L’apprentissage de l’écoute mutuelle est un processus lent. Se rappeler régulièrement certaines règles du jeu comme la confiance, la parole libre, la suspension du jugement permet de défricher le terrain. « Certaines méthodes d’intelligence collective utilisent des outils tels que le world café ou le forum ouvert, qui peuvent nous aider à nous mettre sur le chemin et à ressentir le plaisir d’avoir laisser émerger quelque chose, ensemble », précise Chantal de Romance. Reste que le recours à l’outil ne doit pas se faire au détriment de l’apprentissage. « On pense trop souvent que l’outil va faire le job, alors qu’il s’agit plutôt d’un tiers-objet, explique Anne Beauvillard. La coopération et la co-construction deviennent durables lorsque le tiers-objet n’est plus là mais que les apprentissages perdurent. »

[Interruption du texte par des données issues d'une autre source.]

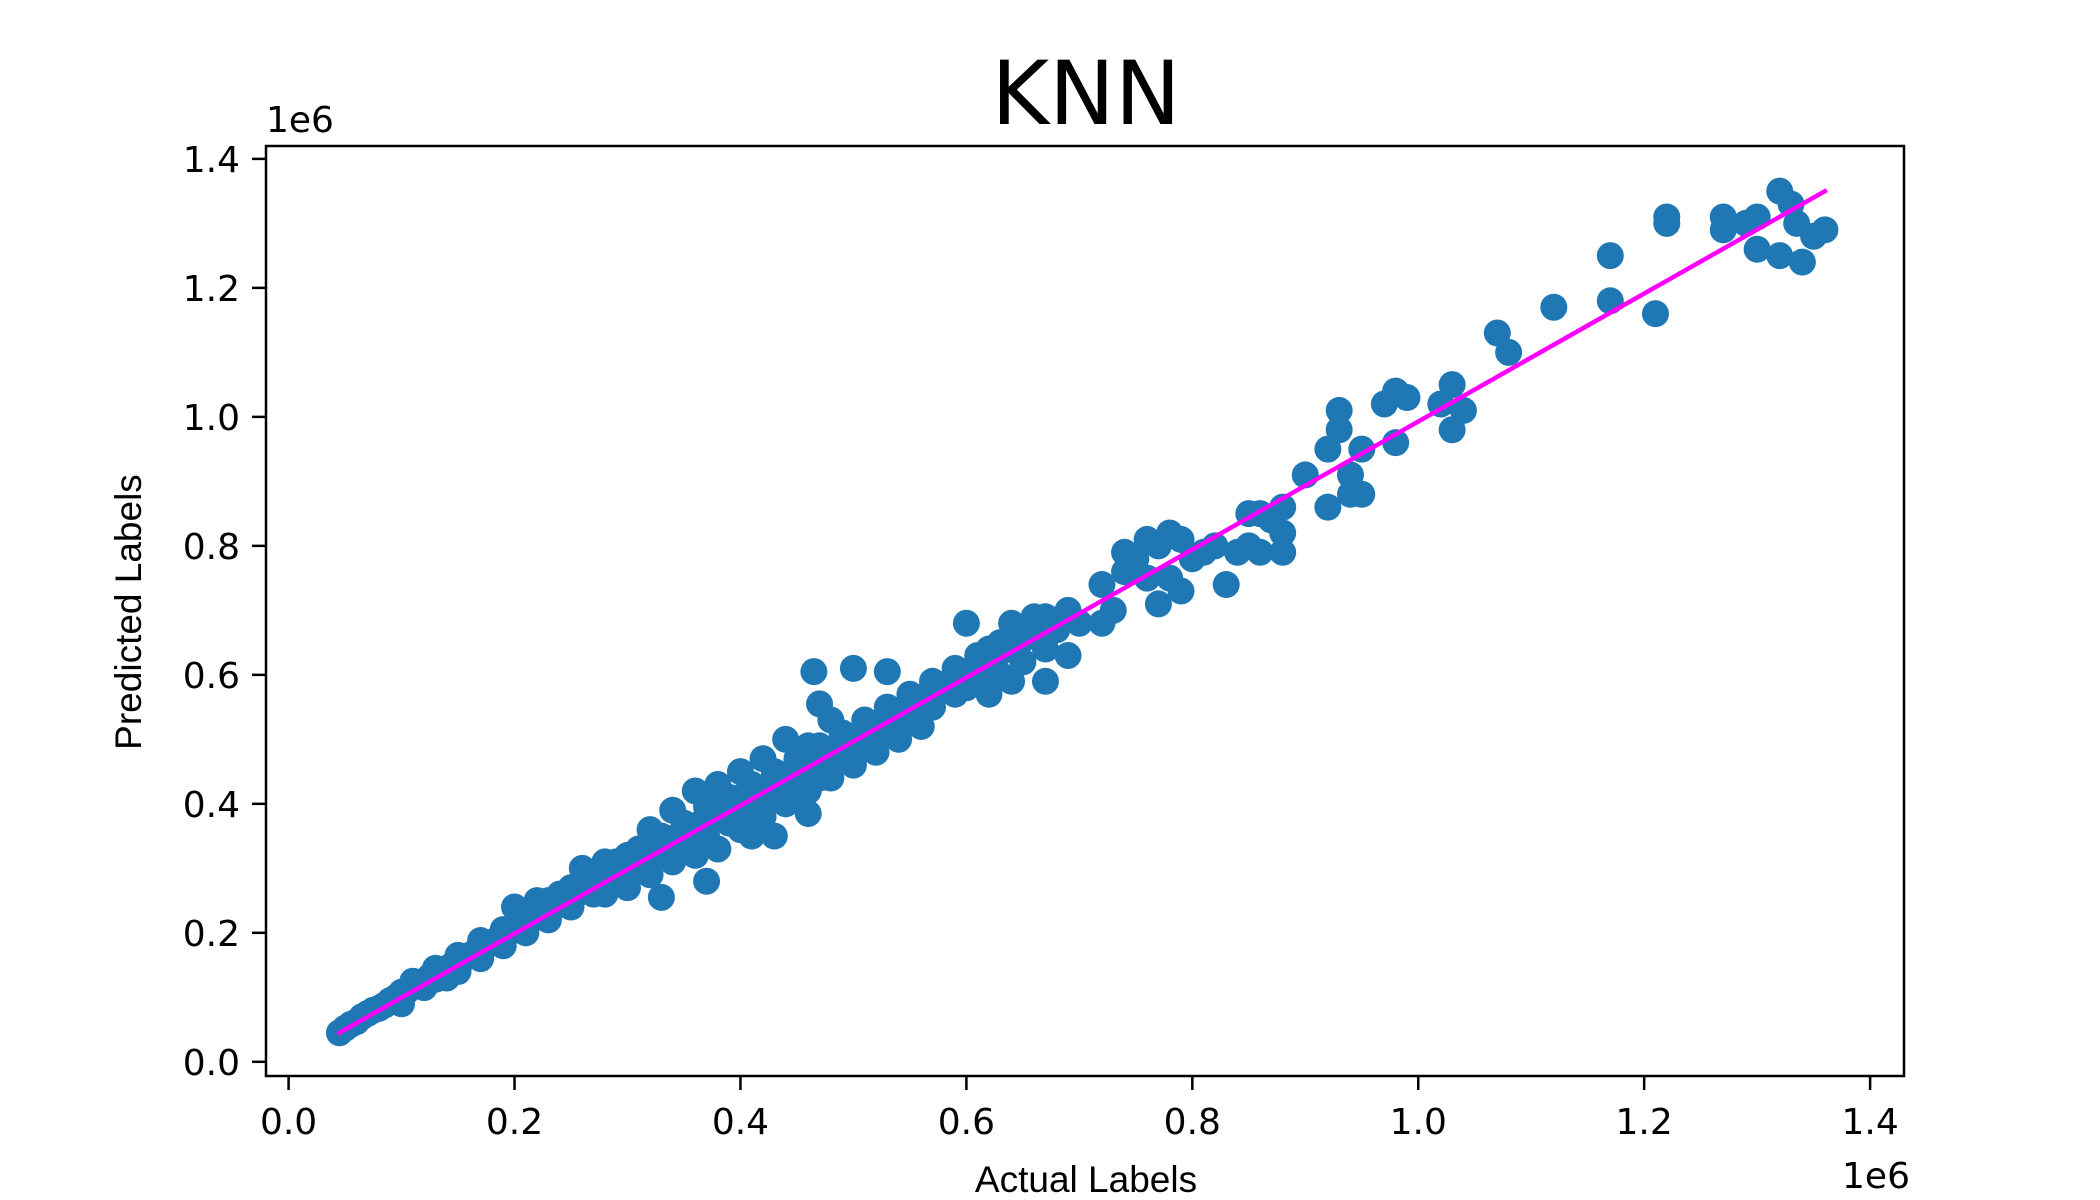  Describe the element at coordinates (288, 1122) in the screenshot. I see `x-tick-label: 0.0` at that location.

Pour évaluer et faire évoluer le travail commun entre les différents partenaires, une méthodologie doit être mise en place lors de la démarche de co-construction. « Le contrat de filière Livre a été signé il y a un peu plus d’un an et nous nous posons désormais des questions sur l’ajustement de nos manières de travailler ensemble et sur l’efficacité de nos dispositifs », détaille Hélène Glaize. A partir du moment où un contrat a été co-construit avec plusieurs opérateurs du territoire, la posture de la responsabilité unique des collectivités publiques dans la réalisation des objectifs tombe. Le fait de co-construire induit que l’on est co-responsables du résultat. « Cela permet notamment d’alléger la charge sur l’élu, qui acceptera plus facilement une position humble quand il est en co-construction avec l’opérateur », souligne Frédéric Vilcocq. Cela facilite en outre une double évaluation, celle du processus-même, de la méthodologie mise en place et du contrat de filière en tant que tel, et celle des dispositifs initiés dans le cadre du contrat.

À ce jour, la Nouvelle-Aquitaine est la région française la plus prolifique en matière de démarches coopératives. Elle est la seule à avoir signé quatre contrats de filière dans le domaine culturel en moins de trois ans. Preuve que la co-construction fonctionne à merveille entre les élus et opérateurs du territoire.